1985 - the game was played on Labor Day - Monday night - as a prime-time treat, which was something we didn't get back in those days (the morning to midnight college football was NOT in existence back then like it is now). Hurricane Elena hit the Gulf Coast in Mississippi, so there were updates on that. That game was - well - boring. Until the final minute when suddenly fourteen points were scored, seven each way. When UGA blocked the punt, I had 1984 flashbacks going on (although we were 5-6 that year, only two teams - UGA and Ga Tech - beat us by double digits and we blew games against BC, Tennessee, and LSU in the final quarter).
That game made me believe Shula was capable of pulling off what he did in the Iron Bowl that same year.

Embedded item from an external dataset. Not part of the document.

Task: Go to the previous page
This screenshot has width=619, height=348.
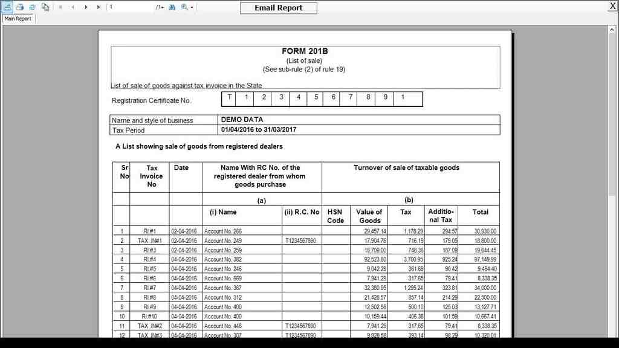Action: [x=73, y=7]
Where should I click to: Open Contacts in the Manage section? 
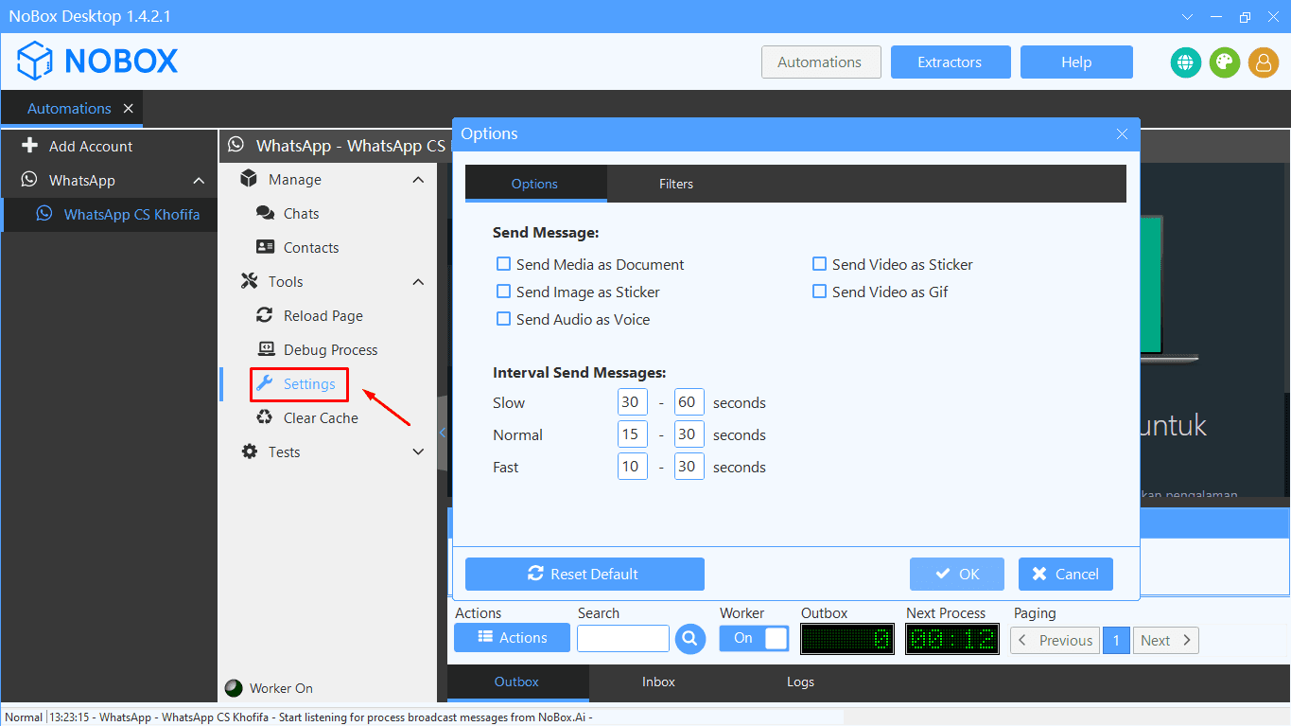310,248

1994 - this was a gunfight at the OK Corral. Alabama plodded along for nearly three quarters looking like they'd all donated blood that afternoon. Suddenly BOOM! The game was on. That year was the most fun year I ever had as a Tide fan that did not end with a title. Eight times we trailed in the fourth and won.
2008 - that was a terrible day at work. All our instruments crashed due to mechanical failures, and we were having to send ER labs out to other hospitals while trying to fix the broken instruments. You know how hard that is? By the time I got home, we were up something like 17-0 and my soon-to-be-ex said she had never seen Alabama play like that in the nearly 20 years we'd known each other. "This is a different team" she said. That's when we gained national respect.

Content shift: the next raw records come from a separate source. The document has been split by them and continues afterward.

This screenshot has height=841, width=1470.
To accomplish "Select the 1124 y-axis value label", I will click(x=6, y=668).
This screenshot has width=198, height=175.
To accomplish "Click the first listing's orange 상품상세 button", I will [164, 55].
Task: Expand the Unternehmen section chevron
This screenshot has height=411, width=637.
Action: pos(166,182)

2012 - I just watched this last week, and it is everything a college football game should be. When UGA blocked the field goal to go up, 21-10, that was the first time all year I had doubts about us. But then I saw Fluker when we came back from the TV break, and I turned to my co-worker and said, "We're going to run and run and run and break them - and then we'll kill them with a bomb in the fourth quarter."
The most important play of that entire game I must confess I was screaming at Saban. When we got the TD to make it 21-16 in the third and he went for two, I nearly lost it. When we made it, I breathed a sigh of relief and figured it was Saban sending UGA a message - "We're running, and you can't stop it. You know it and we know it."
Without that conversion, UGA lines up for a field goal to force overtime and then who knows? I did, however, think that that non-interception was a bad call and so did the non-partisan co-workers of mine. I nearly went on myself when UGA got close enough for a winning shot.